Mixed-effect linear regression of NM infusion rate and coagulation parameters. Scatter plots and corresponding regression lines showing the relationship between NM infusion rate and coagulation times. Mixed-effects linear regression with a pseudonymized subject identifier as a random effect revealed no significant association between NM infusion rate and ACT, whereas aPTT showed a significant positive association. ACT = activated clotting time, aPTT = activated partial thromboplastin time, NM = nafamostat mesylate.
Table 2.
Mixed-effects regression† results for ACT.

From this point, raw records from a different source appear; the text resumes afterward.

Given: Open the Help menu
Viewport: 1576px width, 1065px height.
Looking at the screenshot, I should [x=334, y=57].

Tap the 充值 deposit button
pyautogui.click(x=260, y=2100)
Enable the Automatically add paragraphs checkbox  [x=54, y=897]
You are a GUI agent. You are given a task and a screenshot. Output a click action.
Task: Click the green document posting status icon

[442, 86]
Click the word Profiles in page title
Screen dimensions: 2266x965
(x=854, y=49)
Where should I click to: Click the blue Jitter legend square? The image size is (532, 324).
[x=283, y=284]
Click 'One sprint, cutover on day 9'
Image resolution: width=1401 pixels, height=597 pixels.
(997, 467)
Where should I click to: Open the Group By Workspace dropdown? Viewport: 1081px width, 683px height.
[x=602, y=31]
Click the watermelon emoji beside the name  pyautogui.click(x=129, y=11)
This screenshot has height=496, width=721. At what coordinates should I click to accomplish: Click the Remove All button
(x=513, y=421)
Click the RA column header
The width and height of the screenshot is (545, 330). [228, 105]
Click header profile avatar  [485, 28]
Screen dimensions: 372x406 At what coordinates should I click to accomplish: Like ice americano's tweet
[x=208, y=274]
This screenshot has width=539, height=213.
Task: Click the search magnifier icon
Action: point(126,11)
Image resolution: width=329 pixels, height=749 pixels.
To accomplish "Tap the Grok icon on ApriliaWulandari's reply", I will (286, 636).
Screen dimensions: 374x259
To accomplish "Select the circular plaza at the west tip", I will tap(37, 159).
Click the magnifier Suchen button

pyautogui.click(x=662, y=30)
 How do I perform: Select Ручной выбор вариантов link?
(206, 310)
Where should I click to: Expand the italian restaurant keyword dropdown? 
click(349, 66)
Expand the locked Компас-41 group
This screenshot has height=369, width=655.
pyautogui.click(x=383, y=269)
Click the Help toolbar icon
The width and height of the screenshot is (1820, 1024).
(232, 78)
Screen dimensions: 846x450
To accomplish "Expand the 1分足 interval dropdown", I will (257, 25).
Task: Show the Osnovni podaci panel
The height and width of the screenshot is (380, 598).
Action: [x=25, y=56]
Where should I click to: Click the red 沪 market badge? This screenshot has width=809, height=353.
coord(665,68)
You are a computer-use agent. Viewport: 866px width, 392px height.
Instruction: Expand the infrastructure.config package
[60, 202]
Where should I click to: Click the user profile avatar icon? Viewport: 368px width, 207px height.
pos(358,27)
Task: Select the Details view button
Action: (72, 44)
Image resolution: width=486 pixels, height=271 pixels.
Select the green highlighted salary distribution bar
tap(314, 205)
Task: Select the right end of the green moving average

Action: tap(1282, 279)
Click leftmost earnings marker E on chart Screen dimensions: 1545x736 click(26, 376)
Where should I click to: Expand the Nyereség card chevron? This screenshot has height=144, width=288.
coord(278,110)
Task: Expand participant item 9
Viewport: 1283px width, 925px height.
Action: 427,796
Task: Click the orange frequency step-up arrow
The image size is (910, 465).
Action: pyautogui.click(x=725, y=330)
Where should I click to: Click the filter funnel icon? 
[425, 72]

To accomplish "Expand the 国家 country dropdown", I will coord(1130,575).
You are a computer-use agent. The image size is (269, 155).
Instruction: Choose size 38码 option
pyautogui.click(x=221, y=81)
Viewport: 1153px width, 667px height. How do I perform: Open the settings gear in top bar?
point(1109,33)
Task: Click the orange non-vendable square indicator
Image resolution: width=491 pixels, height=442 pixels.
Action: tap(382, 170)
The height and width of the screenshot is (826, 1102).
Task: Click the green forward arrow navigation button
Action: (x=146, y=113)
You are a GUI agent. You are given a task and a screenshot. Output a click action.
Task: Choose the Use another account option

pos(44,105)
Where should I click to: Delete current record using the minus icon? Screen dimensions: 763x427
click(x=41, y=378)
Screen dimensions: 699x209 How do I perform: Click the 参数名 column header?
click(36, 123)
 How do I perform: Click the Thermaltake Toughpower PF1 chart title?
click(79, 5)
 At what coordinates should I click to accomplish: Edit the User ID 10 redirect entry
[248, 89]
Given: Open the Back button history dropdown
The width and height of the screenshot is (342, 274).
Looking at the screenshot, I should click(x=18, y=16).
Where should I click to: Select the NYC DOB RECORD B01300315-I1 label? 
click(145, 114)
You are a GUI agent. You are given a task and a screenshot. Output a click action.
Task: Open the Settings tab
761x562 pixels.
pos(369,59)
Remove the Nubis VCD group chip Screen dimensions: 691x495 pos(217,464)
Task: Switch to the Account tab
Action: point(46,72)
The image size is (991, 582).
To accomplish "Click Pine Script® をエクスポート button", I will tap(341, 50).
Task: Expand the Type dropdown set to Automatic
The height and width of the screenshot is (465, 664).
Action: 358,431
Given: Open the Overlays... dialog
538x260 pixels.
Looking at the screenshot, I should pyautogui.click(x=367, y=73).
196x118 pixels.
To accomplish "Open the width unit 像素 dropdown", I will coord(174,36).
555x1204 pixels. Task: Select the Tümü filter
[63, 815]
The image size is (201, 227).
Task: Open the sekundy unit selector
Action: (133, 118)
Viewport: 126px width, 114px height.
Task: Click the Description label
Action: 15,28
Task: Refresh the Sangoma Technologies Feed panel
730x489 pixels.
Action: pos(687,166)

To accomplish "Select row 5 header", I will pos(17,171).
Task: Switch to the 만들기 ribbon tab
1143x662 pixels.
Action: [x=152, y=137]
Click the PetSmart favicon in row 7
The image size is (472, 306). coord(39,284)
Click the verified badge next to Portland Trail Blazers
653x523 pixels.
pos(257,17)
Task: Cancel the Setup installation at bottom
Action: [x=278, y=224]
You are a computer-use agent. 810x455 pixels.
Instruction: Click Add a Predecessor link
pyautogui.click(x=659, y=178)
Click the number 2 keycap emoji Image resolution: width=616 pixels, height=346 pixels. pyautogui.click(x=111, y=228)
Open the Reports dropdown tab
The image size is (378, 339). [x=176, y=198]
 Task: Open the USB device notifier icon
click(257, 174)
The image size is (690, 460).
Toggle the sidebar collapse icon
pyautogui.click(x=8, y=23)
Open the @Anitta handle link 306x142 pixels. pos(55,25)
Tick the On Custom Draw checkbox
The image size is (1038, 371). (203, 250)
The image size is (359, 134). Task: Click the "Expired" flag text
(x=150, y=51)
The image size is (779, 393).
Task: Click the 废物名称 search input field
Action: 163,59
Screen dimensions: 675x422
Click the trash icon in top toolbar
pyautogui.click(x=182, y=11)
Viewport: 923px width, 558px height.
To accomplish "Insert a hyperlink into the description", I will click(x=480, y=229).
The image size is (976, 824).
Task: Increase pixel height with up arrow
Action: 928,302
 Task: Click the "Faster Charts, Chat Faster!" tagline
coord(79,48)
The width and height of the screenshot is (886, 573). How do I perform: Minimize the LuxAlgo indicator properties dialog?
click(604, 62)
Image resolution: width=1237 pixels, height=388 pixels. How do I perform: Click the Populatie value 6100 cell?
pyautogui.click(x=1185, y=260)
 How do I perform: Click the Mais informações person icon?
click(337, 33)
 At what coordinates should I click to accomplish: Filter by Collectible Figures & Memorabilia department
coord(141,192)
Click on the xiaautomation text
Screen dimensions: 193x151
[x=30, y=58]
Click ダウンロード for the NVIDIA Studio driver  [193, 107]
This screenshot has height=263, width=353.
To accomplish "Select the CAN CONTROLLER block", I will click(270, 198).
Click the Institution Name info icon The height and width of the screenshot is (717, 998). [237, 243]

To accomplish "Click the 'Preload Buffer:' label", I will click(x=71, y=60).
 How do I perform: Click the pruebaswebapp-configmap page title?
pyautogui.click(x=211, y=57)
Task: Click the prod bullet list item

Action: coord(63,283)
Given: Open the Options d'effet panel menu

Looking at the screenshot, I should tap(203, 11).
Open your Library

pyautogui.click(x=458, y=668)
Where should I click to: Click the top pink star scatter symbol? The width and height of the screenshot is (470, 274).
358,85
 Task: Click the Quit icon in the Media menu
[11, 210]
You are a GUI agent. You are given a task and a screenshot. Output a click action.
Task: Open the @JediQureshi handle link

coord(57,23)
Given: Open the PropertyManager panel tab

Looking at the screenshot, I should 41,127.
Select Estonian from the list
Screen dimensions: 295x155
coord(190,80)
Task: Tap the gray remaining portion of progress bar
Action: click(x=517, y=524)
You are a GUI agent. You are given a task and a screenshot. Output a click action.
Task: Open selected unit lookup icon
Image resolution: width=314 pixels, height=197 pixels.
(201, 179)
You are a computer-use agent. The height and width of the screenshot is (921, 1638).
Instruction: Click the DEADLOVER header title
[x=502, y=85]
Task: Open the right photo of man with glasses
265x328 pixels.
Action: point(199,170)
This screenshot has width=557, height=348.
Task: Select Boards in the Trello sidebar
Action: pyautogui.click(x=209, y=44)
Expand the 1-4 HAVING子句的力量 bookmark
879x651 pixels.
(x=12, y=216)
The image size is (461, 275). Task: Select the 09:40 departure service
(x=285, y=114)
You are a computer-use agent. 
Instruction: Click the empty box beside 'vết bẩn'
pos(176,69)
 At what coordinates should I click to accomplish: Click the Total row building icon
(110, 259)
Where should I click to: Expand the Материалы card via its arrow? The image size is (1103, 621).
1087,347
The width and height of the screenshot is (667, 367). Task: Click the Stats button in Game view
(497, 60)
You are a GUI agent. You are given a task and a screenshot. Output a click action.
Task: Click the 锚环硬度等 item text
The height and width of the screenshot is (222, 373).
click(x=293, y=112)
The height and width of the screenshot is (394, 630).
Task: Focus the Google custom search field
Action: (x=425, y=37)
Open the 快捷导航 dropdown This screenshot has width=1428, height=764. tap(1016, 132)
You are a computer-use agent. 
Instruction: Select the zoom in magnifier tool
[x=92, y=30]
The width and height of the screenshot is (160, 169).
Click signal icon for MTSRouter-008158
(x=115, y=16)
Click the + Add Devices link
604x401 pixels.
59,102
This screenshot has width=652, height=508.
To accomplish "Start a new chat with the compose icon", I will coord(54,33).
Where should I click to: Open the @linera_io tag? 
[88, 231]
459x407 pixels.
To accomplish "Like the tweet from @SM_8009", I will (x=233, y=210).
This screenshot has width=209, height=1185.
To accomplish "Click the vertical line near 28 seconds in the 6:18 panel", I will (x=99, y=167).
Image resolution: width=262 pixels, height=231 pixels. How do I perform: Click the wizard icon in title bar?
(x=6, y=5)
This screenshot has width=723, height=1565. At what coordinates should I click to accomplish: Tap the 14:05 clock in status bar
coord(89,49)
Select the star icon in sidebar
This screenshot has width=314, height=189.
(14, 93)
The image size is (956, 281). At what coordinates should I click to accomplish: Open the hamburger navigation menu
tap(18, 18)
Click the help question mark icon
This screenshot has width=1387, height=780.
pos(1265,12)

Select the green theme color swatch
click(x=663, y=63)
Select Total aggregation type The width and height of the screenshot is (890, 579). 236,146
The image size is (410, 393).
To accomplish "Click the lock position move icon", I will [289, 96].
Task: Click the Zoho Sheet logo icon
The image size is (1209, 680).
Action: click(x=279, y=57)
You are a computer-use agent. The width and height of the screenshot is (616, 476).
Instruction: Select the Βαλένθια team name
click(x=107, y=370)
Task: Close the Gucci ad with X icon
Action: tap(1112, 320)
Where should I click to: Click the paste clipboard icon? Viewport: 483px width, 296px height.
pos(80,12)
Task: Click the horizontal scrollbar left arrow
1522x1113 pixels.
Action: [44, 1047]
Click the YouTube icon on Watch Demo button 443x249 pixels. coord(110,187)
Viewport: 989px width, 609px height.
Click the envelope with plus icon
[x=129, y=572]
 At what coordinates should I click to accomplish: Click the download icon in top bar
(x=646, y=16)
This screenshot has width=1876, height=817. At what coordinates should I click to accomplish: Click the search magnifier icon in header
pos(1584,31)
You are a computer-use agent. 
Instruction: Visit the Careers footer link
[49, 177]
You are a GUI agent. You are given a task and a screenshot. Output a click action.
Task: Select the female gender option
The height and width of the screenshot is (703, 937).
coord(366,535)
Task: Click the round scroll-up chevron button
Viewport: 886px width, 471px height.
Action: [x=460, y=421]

| Variables | Univariable | Multivariable | ||||
|---|---|---|---|---|---|---|
| Coefficient b | SE | P | Coefficient b | SE | P | |
| NM infusion rate, mg/kg/h | –4.158 | 2.947 | 0.158 | |||
| Age, years | –0.963 | 0.696 | 0.166 | |||
| Sex | ||||||
| Female | Reference | |||||
| Male | –10.773 | 9.137 | 0.238 | |||
| Body weight, kg | –0.112 | 0.18 | 0.534 | |||
| Liver function test | ||||||
| AST, unit/L | 0.003 | 0.008 | 0.719 | |||
| ALT, unit/L | 0.002 | 0.011 | 0.818 | |||
| ALP, unit/L | 0.002 | 0.029 | 0.941 | |||
| Total bilirubin, mg/dL | 1.771 | 0.584 | 0.002 | 1.771 | 0.584 | 0.002 |
| Direct bilirubin, mg/dL | 0.726 | 0.926 | 0.433 | |||
| GGT, unit/L | –0.013 | 0.019 | 0.499 | |||
| Transfusion‡ | ||||||
| Fresh frozen plasma | 18.986 | 11.269 | 0.092 | |||
| Red blood cells | 1.335 | 5.668 | 0.814 | |||
| Platelets | –3.365 | 5.829 | 0.564 | |||
†The patient identifier served as the random effect in the mixed-effects regression model.
‡This refers to the transfusion status from 12 h prior to the commencement of NM administration until the time of its administration.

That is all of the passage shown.